§ TASK BRIEF
Reproduce the records that follow exactly as they appear.

(Stored items)
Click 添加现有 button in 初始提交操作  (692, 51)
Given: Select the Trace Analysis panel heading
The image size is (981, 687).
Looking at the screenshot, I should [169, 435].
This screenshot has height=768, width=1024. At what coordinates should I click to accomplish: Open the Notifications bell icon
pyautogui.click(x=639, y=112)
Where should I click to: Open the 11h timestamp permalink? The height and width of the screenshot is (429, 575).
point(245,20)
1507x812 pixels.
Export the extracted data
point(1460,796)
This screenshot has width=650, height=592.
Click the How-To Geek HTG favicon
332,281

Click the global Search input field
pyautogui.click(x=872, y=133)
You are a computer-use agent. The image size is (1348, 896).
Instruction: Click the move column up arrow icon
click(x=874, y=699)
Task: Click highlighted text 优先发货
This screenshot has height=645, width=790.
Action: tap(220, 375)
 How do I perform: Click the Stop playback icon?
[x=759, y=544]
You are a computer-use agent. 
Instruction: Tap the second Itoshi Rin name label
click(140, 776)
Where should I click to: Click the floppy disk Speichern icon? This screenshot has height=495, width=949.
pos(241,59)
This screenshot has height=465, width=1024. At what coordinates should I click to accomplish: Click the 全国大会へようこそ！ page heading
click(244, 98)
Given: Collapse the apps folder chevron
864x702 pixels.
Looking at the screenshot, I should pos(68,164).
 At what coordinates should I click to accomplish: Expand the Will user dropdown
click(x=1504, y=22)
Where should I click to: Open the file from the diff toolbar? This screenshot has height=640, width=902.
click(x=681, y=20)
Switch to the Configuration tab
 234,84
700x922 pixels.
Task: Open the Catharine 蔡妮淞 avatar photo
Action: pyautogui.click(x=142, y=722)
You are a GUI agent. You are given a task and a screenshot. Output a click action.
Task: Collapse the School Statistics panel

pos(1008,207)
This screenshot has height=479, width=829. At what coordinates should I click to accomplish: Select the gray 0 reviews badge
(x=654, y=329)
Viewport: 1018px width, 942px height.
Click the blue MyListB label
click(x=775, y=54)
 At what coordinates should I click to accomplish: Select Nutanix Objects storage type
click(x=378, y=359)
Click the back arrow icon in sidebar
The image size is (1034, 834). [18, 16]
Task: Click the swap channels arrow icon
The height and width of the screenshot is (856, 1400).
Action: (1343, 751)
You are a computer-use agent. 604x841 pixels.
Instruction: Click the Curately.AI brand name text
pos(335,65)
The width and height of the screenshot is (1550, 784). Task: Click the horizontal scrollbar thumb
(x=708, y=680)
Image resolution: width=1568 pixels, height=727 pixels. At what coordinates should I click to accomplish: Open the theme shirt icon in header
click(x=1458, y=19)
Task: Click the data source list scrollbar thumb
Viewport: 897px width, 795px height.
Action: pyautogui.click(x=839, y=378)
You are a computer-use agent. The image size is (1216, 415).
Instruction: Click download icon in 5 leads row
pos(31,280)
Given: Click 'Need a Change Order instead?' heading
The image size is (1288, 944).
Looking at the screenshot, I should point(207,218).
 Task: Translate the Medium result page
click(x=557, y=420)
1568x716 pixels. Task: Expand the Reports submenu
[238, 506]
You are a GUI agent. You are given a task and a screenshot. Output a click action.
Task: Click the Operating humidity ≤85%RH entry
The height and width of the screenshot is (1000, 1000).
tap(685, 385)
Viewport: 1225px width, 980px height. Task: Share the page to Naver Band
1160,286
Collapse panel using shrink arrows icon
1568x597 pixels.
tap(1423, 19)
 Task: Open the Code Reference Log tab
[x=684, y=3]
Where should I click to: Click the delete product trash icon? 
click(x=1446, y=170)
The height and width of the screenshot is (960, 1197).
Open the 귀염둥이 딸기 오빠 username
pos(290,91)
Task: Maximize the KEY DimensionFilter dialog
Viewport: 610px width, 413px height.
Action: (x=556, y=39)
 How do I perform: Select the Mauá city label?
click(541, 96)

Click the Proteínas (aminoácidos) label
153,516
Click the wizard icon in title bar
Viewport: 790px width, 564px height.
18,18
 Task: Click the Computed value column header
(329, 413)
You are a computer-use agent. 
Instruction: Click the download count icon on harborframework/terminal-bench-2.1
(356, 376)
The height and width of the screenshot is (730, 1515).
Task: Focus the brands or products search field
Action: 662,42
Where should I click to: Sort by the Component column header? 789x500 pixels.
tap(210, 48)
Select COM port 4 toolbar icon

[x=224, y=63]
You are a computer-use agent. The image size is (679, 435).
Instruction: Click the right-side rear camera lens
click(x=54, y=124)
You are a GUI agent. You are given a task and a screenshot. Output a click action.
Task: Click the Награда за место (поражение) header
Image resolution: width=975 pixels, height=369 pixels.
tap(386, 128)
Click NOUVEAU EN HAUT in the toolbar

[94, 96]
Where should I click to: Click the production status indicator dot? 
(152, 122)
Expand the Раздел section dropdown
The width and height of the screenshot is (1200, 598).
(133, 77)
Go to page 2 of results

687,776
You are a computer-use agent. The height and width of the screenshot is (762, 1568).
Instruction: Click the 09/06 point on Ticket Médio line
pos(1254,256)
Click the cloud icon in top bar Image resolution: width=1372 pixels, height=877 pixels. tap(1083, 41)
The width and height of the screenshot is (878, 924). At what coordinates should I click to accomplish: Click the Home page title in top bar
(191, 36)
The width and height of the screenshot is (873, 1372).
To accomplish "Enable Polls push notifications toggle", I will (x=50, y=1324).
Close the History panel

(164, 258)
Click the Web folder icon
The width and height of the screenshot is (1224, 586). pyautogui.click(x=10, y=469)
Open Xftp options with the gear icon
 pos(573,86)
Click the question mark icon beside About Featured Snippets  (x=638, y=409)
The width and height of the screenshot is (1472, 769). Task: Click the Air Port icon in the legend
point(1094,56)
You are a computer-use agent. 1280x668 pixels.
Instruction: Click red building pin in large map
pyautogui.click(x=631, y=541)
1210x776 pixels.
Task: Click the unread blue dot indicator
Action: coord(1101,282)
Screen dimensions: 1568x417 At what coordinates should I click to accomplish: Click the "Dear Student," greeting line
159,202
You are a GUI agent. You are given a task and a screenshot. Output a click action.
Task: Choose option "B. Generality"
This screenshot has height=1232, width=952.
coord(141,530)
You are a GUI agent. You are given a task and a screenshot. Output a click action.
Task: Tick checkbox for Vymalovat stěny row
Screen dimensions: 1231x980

§ RESULT OF THE TASK
Click 添加现有 button in 初始提交操作  (692, 51)
Given: Select the Trace Analysis panel heading
The image size is (981, 687).
Looking at the screenshot, I should [169, 435].
This screenshot has height=768, width=1024. At what coordinates should I click to accomplish: Open the Notifications bell icon
pyautogui.click(x=639, y=112)
Where should I click to: Open the 11h timestamp permalink? The height and width of the screenshot is (429, 575).
point(245,20)
1507x812 pixels.
Export the extracted data
point(1460,796)
This screenshot has width=650, height=592.
Click the How-To Geek HTG favicon
332,281

Click the global Search input field
pyautogui.click(x=872, y=133)
You are a computer-use agent. The image size is (1348, 896).
Instruction: Click the move column up arrow icon
click(x=874, y=699)
Task: Click highlighted text 优先发货
This screenshot has height=645, width=790.
Action: tap(220, 375)
 How do I perform: Click the Stop playback icon?
[x=759, y=544]
You are a computer-use agent. 
Instruction: Tap the second Itoshi Rin name label
click(140, 776)
Where should I click to: Click the floppy disk Speichern icon? This screenshot has height=495, width=949.
pos(241,59)
This screenshot has height=465, width=1024. At what coordinates should I click to accomplish: Click the 全国大会へようこそ！ page heading
click(244, 98)
Given: Collapse the apps folder chevron
864x702 pixels.
Looking at the screenshot, I should pos(68,164).
 At what coordinates should I click to accomplish: Expand the Will user dropdown
click(x=1504, y=22)
Where should I click to: Open the file from the diff toolbar? This screenshot has height=640, width=902.
click(x=681, y=20)
Switch to the Configuration tab
 234,84
700x922 pixels.
Task: Open the Catharine 蔡妮淞 avatar photo
Action: pyautogui.click(x=142, y=722)
You are a GUI agent. You are given a task and a screenshot. Output a click action.
Task: Collapse the School Statistics panel

pos(1008,207)
This screenshot has height=479, width=829. At what coordinates should I click to accomplish: Select the gray 0 reviews badge
(x=654, y=329)
Viewport: 1018px width, 942px height.
Click the blue MyListB label
click(x=775, y=54)
 At what coordinates should I click to accomplish: Select Nutanix Objects storage type
click(x=378, y=359)
Click the back arrow icon in sidebar
The image size is (1034, 834). [18, 16]
Task: Click the swap channels arrow icon
The height and width of the screenshot is (856, 1400).
Action: (1343, 751)
You are a computer-use agent. 604x841 pixels.
Instruction: Click the Curately.AI brand name text
pos(335,65)
The width and height of the screenshot is (1550, 784). Task: Click the horizontal scrollbar thumb
(x=708, y=680)
Image resolution: width=1568 pixels, height=727 pixels. At what coordinates should I click to accomplish: Open the theme shirt icon in header
click(x=1458, y=19)
Task: Click the data source list scrollbar thumb
Viewport: 897px width, 795px height.
Action: pyautogui.click(x=839, y=378)
You are a computer-use agent. The image size is (1216, 415).
Instruction: Click download icon in 5 leads row
pos(31,280)
Given: Click 'Need a Change Order instead?' heading
The image size is (1288, 944).
Looking at the screenshot, I should point(207,218).
 Task: Translate the Medium result page
click(x=557, y=420)
1568x716 pixels. Task: Expand the Reports submenu
[238, 506]
You are a GUI agent. You are given a task and a screenshot. Output a click action.
Task: Click the Operating humidity ≤85%RH entry
The height and width of the screenshot is (1000, 1000).
tap(685, 385)
Viewport: 1225px width, 980px height. Task: Share the page to Naver Band
1160,286
Collapse panel using shrink arrows icon
1568x597 pixels.
tap(1423, 19)
 Task: Open the Code Reference Log tab
[x=684, y=3]
Where should I click to: Click the delete product trash icon? 
click(x=1446, y=170)
The height and width of the screenshot is (960, 1197).
Open the 귀염둥이 딸기 오빠 username
pos(290,91)
Task: Maximize the KEY DimensionFilter dialog
Viewport: 610px width, 413px height.
Action: (x=556, y=39)
 How do I perform: Select the Mauá city label?
click(541, 96)

Click the Proteínas (aminoácidos) label
153,516
Click the wizard icon in title bar
Viewport: 790px width, 564px height.
18,18
 Task: Click the Computed value column header
(329, 413)
You are a computer-use agent. 
Instruction: Click the download count icon on harborframework/terminal-bench-2.1
(356, 376)
The height and width of the screenshot is (730, 1515).
Task: Focus the brands or products search field
Action: 662,42
Where should I click to: Sort by the Component column header? 789x500 pixels.
tap(210, 48)
Select COM port 4 toolbar icon

[x=224, y=63]
You are a computer-use agent. The image size is (679, 435).
Instruction: Click the right-side rear camera lens
click(x=54, y=124)
You are a GUI agent. You are given a task and a screenshot. Output a click action.
Task: Click the Награда за место (поражение) header
Image resolution: width=975 pixels, height=369 pixels.
tap(386, 128)
Click NOUVEAU EN HAUT in the toolbar

[94, 96]
Where should I click to: Click the production status indicator dot? 
(152, 122)
Expand the Раздел section dropdown
The width and height of the screenshot is (1200, 598).
(133, 77)
Go to page 2 of results

687,776
You are a computer-use agent. The height and width of the screenshot is (762, 1568).
Instruction: Click the 09/06 point on Ticket Médio line
pos(1254,256)
Click the cloud icon in top bar Image resolution: width=1372 pixels, height=877 pixels. tap(1083, 41)
The width and height of the screenshot is (878, 924). At what coordinates should I click to accomplish: Click the Home page title in top bar
(191, 36)
The width and height of the screenshot is (873, 1372).
To accomplish "Enable Polls push notifications toggle", I will (x=50, y=1324).
Close the History panel

(164, 258)
Click the Web folder icon
The width and height of the screenshot is (1224, 586). pyautogui.click(x=10, y=469)
Open Xftp options with the gear icon
 pos(573,86)
Click the question mark icon beside About Featured Snippets  (x=638, y=409)
The width and height of the screenshot is (1472, 769). Task: Click the Air Port icon in the legend
point(1094,56)
You are a computer-use agent. 1280x668 pixels.
Instruction: Click red building pin in large map
pyautogui.click(x=631, y=541)
1210x776 pixels.
Task: Click the unread blue dot indicator
Action: coord(1101,282)
Screen dimensions: 1568x417 At what coordinates should I click to accomplish: Click the "Dear Student," greeting line
159,202
You are a GUI agent. You are given a task and a screenshot. Output a click action.
Task: Choose option "B. Generality"
This screenshot has height=1232, width=952.
coord(141,530)
You are a GUI agent. You are given a task and a screenshot. Output a click action.
Task: Tick checkbox for Vymalovat stěny row
Screen dimensions: 1231x980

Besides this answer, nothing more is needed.